MSCI’s gauge of world stocks was 0.2% lower, down for a second day and at its lowest level in more than two weeks.
Its broadest index of Asia-Pacific shares outside Japan fell 0.2%, bringing it closer to wiping out all the gains it has posted so far this year.
Weighing on sentiment was a selloff in Chinese technology shares amid concern they will be delisted from U.S. exchanges and worries about a semiconductor shortage.
In Hong Kong, companies with U.S. listings led declines. JD.com lost 3.57% and Alibaba fell 3.91%.
China’s blue-chip CSI300 index edged 0.05% lower to its lowest close since Dec. 11, weighed down by jitters about policy tightening and rising tensions between China and Western countries over allegations of human rights abuses in Xinjiang.

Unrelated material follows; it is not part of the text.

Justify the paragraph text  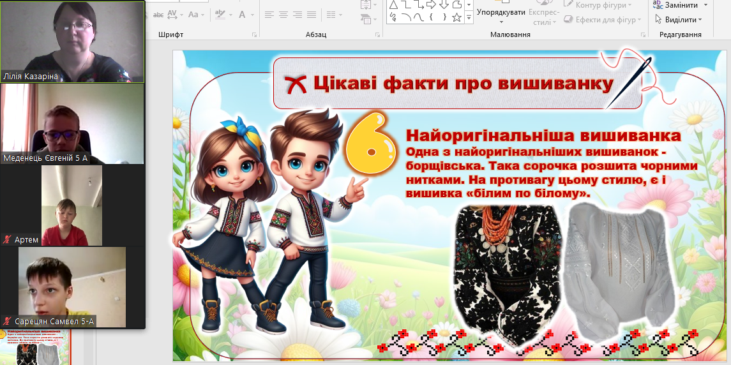[x=311, y=14]
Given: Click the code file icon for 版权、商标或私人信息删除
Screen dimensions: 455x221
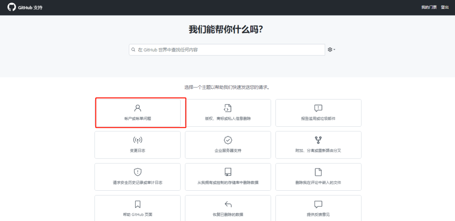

U.S. stock futures pointed to a steadier start on Wall Street after Wednesday’s tumble, with E-minis 0.4% firmer.
The U.S. securities regulator is introducing measures that would kick foreign companies off U.S. stock exchanges if they do not comply with U.S. auditing standards, and require them to disclose any government affiliations — measures widely expected to hit Chinese companies.
As well as concerns about extended economic lockdowns in Europe, disruptions to the distribution of COVID-19 vaccinations and potential U.S. tax hikes also dimmed investor sentiment.
“Rising interest rates, uncertainty of tax policy, concern over inflation all remain top-of-mind for investors. However, none of these themes speak to rising appetite for risk,” said Peter Kenny of Kenny’s Commentary LLC and Strategic Board Solutions LLC in Denver.
U.S. crude fell 2.9% to $59.41 per barrel, and Brent fell 2.7% to $62.67 a barrel, giving back some gains made the previous day after one of the world’s largest container ships ran aground in the Suez Canal, blocking the vital shipping lane.
Benchmark 10-year U.S. Treasury yields eased to 1.6015%. Investors have focused on the 10-year Treasury yield, pondering whether there is room for long-term interest rates to run, said David Kelly, chief global strategist at JPMorgan Asset Management.
“We know that the economy is primed to begin to really accelerate in the second quarter,” Kelly said. “But we haven’t seen that acceleration yet, so that’s what we’re waiting for.”
Germany’s 10-year government bond yield DE10YT=RR was down two basis points to 0.376%, its lowest level since mid-February.